きっとそこの出店のランダムフレーバー茶と言うのも、名前を目にしたから瞬間から、飲んでみたくてしょうがなかったんだろう。つまりわたし達は、巻き添え食らっただけ。
わたしの隣に座っている花桃と目が合うと、お互いにしょうがないなっと言う気持ちで、苦笑いしながらわたし達は覚悟を決めた。
……まあ、蛍火は自分が興味があったから購入したんだろうから、わたし達が怖気付いて飲まなかったとしても、笑って許してくれると思う。大らかな人だし
でもせっかく蛍火が面白そう(味は二の次)と思って、わざわざわたし達の分も買って来てくれたのだ。わたし達に飲まないと言う選択肢は無い。
グイッとコップを傾けてみても、やっぱりわたしにはぐい飲みする勇気は無くて、ちょっとだけお茶を口に含んでみた。口に含んで直ぐお茶の味よりもその爽やかに驚いた。
お茶の味自体は不味くは無い。けど美味しくも無い。でも飲めないって程じゃない。ほんわか甘くて、とても口の中がスースーする。ごくんと一口飲み込むと、飲み物が通って行った身体の臓器も一緒にスーって冷えていった。朝の歯磨きの時に使った歯磨き粉の二倍くらいスースーする。
「……飲めますね」
「うん、飲める事は飲めるね。ビックリ。花桃のはどんな味?」
「そうね……桜餅に近い味かしら?でも、この後から来る甘酸っぱい味は、一体何なのかしら?初めての味ですわ」
「なぁっ!!冷たくて美味しいだろ?」
「「美味しくは無い」」
「え!?そうか?」
そうかなぁ?我は中々旨かったと思ったのだか。
そう蛍火は言うけど、蛍火が飲んだランダムフレーバー茶はどんな味だったのだろう。一番普通の飲み物の色をしていたけど……?
きっとこうして一緒に飲んだ相手のお茶の味が気になり、自らチャレンジしたいと思える人が、あの出店の固定客となって行くんだろうな。そしてランダムフレーバー茶を制覇したくなる。
わたしも勇気は無いけど割と好奇心はある方だし、不思議とたまにならチャレンジしても良いかもって気持ちになってるから。
きっと、あのお茶の色で、味が美味しくも無けれれば、不味くも無かった所が、またチャレンジしても大丈夫だと思えた重要なんポイントだったんだ。
良いきっかけ……って言うか奢ってくれて有難う。絶対自分じゃ、商品名を目にした時点で買わなかったと思うから。
帰ったら朝輝にも教えてあげよう。ん〜〜、それとも今度一緒に街に遊びに行った時、一緒にチャレンジするのも手か?朝輝はめちゃ嫌がりそうだけどね。その顔を見てやるのも楽しそうだっと、クスッと笑いながらお茶を一気に飲み干しながら顔を上げると、ふと、海の匂いがした気がした。
ん?もしかしてこのお茶に磯っぽい要素でもあったのかな?
口の中に残る味をムグムグと確認しても、塩気も感じられ無ければ、お口の中は相変わらずスースーしたまま爽やかで、磯っぽい臭いは全く無い。

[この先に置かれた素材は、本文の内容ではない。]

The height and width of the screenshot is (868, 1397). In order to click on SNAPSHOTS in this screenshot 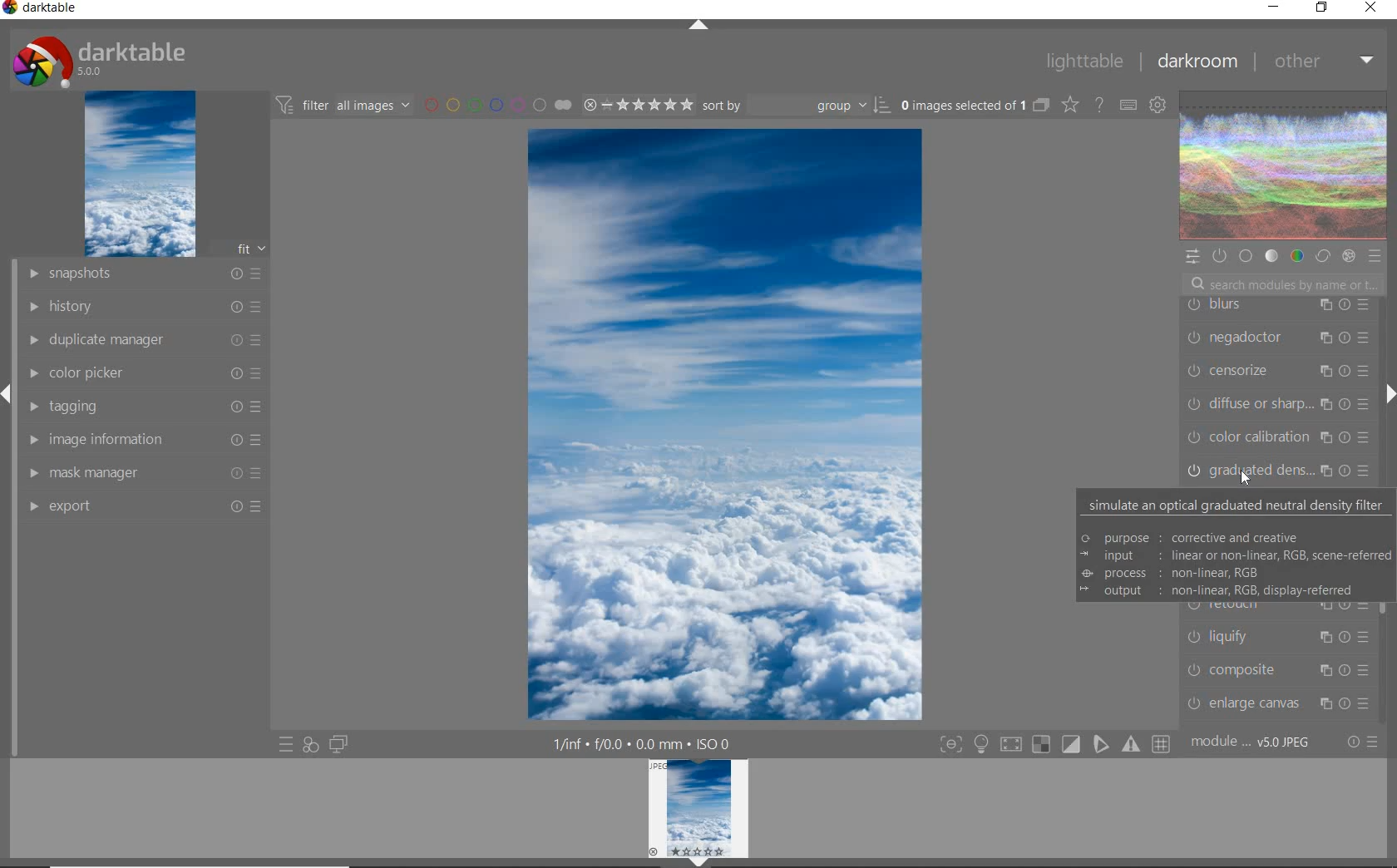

じゃあ何処から?っと、クンクンクンっと周りの匂いを嗅いでいたら
「……どうかしました?」
「……犬の様だぞ?」
まるで不審者を見る様な目で、わたしを見ている二人と目が合った。
「……いや、何か、海の香りがして?」
「「うぅーみぃー?」」
二人もわたしと一緒になって周りをキョロキョロと見渡し、クンクン匂いを嗅ぐとわたしの真似をして、海っぽい匂いの元を探してくれたけれど見つからず、
「ごめん二人共。折角一緒に探してくれたのに、どうやらわたしの気のせいで……」
済ませようと思った所に不意に流れて来た風が、確かな海の香りをわたしの鼻に運んで来たのだ。パッと反射で風の吹いて来た方を振り向くと、大きな噴水を挟んで向こう側のベンチに、大きな鞄を抱えた少女が俯いて座っている姿が見えた。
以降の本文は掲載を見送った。